### What this task involves
As the answer, give a copy of each line below that includes the word "Expand".

### Dataset records
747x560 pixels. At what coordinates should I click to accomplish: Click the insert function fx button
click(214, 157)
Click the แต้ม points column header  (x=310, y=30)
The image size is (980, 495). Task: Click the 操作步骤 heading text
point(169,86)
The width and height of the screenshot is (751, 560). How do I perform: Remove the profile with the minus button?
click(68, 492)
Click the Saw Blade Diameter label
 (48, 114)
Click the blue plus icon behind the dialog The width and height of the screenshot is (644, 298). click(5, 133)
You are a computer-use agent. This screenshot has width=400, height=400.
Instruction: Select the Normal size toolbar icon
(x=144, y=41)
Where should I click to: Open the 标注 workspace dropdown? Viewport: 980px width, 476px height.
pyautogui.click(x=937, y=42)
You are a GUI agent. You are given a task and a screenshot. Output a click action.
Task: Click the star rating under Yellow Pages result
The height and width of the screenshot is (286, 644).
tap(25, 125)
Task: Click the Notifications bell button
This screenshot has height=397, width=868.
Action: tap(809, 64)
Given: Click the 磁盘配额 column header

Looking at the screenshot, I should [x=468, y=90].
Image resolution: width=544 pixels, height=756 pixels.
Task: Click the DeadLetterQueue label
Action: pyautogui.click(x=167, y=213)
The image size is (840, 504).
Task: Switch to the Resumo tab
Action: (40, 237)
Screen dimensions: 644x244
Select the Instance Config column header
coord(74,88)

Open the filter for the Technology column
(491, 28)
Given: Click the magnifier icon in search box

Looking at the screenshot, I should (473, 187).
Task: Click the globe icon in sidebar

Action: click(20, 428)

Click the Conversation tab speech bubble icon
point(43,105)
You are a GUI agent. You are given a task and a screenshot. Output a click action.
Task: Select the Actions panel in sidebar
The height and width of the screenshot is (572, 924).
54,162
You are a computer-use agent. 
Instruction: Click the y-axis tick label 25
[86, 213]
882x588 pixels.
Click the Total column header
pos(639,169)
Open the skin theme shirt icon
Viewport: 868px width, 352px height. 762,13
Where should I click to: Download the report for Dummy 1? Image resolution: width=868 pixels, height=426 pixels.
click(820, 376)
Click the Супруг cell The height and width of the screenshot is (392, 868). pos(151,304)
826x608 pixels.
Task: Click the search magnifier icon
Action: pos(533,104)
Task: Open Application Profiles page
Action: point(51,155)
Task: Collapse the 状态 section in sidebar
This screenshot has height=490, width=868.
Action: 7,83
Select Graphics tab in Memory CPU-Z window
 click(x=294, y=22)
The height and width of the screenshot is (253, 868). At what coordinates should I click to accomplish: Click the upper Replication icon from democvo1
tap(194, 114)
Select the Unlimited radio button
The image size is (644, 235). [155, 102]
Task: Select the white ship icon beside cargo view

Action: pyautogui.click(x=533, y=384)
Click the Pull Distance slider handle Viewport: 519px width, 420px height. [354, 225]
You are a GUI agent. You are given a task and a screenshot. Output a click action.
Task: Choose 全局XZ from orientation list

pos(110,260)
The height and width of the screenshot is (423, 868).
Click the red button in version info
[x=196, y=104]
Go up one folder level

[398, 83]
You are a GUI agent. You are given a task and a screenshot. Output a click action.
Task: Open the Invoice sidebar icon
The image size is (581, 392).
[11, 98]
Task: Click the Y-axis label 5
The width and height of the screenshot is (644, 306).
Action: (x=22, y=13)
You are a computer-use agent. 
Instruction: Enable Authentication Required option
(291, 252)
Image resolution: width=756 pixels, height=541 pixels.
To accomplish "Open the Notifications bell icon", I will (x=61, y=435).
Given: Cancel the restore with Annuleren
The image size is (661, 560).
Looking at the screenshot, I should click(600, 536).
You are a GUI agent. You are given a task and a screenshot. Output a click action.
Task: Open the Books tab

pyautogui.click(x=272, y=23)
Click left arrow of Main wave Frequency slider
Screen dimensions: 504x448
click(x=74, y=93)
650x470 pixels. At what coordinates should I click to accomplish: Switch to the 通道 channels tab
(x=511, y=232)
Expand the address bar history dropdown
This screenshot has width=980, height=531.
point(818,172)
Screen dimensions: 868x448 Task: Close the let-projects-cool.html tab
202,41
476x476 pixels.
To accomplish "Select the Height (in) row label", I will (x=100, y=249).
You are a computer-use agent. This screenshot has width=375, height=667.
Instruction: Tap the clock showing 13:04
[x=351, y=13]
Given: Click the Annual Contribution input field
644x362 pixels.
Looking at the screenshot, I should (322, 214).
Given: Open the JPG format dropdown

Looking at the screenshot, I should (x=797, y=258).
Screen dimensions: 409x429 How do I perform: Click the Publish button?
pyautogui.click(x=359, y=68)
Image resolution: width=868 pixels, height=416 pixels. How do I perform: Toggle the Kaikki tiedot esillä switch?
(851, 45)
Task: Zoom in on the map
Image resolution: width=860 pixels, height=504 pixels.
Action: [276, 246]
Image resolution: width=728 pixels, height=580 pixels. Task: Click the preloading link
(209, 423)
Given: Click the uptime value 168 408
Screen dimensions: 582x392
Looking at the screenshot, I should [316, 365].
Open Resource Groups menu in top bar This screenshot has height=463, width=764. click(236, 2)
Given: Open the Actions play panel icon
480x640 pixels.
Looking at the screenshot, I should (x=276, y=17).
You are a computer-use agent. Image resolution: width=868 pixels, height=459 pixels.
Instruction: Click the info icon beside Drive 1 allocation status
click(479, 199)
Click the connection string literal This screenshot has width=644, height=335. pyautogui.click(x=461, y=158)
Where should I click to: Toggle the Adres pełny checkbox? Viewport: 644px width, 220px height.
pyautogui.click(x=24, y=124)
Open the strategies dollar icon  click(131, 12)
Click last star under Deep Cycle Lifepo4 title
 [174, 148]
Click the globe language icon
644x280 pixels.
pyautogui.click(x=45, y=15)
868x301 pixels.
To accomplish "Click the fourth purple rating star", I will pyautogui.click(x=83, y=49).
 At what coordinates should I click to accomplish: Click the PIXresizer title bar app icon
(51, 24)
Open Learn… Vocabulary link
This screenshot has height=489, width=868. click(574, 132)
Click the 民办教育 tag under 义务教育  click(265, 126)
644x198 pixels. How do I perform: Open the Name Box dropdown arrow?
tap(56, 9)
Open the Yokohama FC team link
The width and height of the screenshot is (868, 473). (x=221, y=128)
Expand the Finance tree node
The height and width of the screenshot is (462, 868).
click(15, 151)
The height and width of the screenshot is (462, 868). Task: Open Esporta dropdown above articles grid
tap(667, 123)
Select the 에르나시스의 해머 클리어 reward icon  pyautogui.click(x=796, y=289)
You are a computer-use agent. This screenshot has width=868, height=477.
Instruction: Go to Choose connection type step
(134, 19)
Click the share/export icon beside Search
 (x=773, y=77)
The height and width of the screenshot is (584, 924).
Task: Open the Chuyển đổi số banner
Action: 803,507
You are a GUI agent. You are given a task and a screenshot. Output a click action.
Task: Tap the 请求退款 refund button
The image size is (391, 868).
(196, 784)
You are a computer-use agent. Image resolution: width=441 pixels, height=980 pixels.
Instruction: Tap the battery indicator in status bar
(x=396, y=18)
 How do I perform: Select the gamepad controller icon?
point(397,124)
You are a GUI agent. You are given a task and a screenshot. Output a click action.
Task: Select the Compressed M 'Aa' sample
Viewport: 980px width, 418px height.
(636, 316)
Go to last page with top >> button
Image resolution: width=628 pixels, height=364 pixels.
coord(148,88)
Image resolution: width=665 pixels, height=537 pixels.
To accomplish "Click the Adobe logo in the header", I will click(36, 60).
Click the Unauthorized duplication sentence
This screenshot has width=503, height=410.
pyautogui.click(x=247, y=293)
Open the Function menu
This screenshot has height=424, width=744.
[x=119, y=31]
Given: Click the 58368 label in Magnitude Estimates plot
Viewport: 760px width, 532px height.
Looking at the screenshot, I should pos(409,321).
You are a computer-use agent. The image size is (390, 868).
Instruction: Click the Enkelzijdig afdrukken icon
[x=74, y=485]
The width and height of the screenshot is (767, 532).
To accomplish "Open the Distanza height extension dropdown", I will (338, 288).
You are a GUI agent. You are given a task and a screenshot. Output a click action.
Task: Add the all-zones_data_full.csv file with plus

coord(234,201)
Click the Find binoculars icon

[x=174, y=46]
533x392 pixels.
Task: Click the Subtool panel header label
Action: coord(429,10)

### Exercise output
Expand the address bar history dropdown
Expand the Finance tree node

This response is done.